With those early newsletter signups, focus on getting book reviews. “A common mistake I see authors make is focusing on sales too early,” Evan argues. “They write a book and start setting up newsletter swaps with other authors to promote it. They quickly realize ‘I'm sending a ton of clicks to this book, but my sales are abysmal. Why?’ Because they have no reviews. When most readers go to buy a book, they're going to look at three things: the cover, description, and reviews. How many reviews are there and what’s the average rating? You need at least 10 or 15 decent book reviews before directing traffic to it. So it seems like this chicken or the egg problem where you need sales to get reviews, but reviews to get sales.”

In a vacuum, a higher newsletter subscriber count would usually lead to more book reviews. That takes a while though. You can put your finger on the scale with a handful of basic newsletter automations, like personalized welcome emails for new sign-ups. Here, Evan suggests dropping in an invitation to join your review team, framing it as “‘Hey! Do you want to get all of my books for free, forever?’ And if they request a review copy from you and write a review, then you'll give them the link to another review copy.” Your subscribers get more free content (something you know they want if they downloaded the magnet and stayed subscribed!) and you get more reviews. Everyone wins.

What comes after list growth

After giving away some of your work for free to earn newsletter signups, inviting those signups to request more free books in hopes of increasing your positive review count, and watching all that social proof feed into more book sales...what’s left to do with your newsletter? Evan is a big fan of getting personal.

“I send out updates about StoryOrigin features I've built and about resources I've been working on to help authors out. But, I always include a little vignette from my life. For example, our neighbors had the slip-and-slide out the other day. All the neighborhood kids were going down the slip-and-slide. So I had a picture in my newsletter of me doing it too. Maybe that’s dubious, sharing a picture of yourself goofing off. Look at Mr Important Founder over here! But those things build a stronger relationship with my customers.” And that’s true for any newsletter run by an individual or small group, including writers.

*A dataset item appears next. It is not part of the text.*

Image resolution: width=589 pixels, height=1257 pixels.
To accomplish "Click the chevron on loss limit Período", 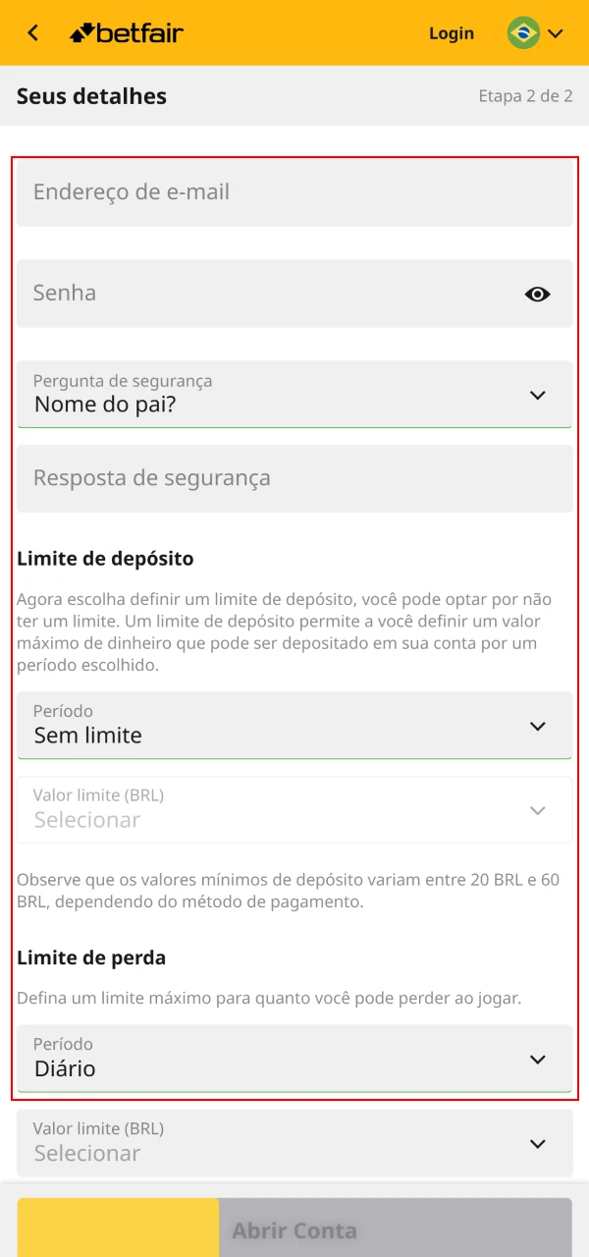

Being more connected to subscribers is worth it for the encouragement and positivity alone. Evan often receives emails out of the blue saying “I love StoryOrigin. It's great. I share it with all my author friends.” Sometimes, though, being candid pays off in other ways as well.

Evan needed authors to explain their workflows and pain points to him if he was going to create an all-in-one tool. That would’ve been a big ask from some unknown man behind the curtain. But because he has a relationship with his audience, and they know him well, they are happy to help. When you leverage your newsletter to befriend readers rather than sell to them, they become true fans.

Champions of your work will “post about your new release on social media. They'll join your review team. They'll be a beta reader for you,” says Evan. “Having a mailing list allows you to do so much that would be extremely hard to accomplish in other ways.”

It all starts with a newsletter

“Build a mailing list, then use the mailing list,” is how he sums it up. To build it, create a page on your website that shows off your reader magnet. Set up a welcome sequence that makes it easier for new sign ups to leave reviews. Sign up for reader-magnet newsletter swaps on a platform like StoryOrigin. Then, as more and more people join your list, keep them around by establishing real, human connections.

A newsletter was one of the most important things Evan built to grow his sales. While launching an app isn’t one-to-one the same as promoting a self-published book, six-plus years of working with authors has shown that the overlap is significant. He is working, all by himself, to create something he’s proud of and people enjoy. It wasn’t always easy. But he made it. And so can you.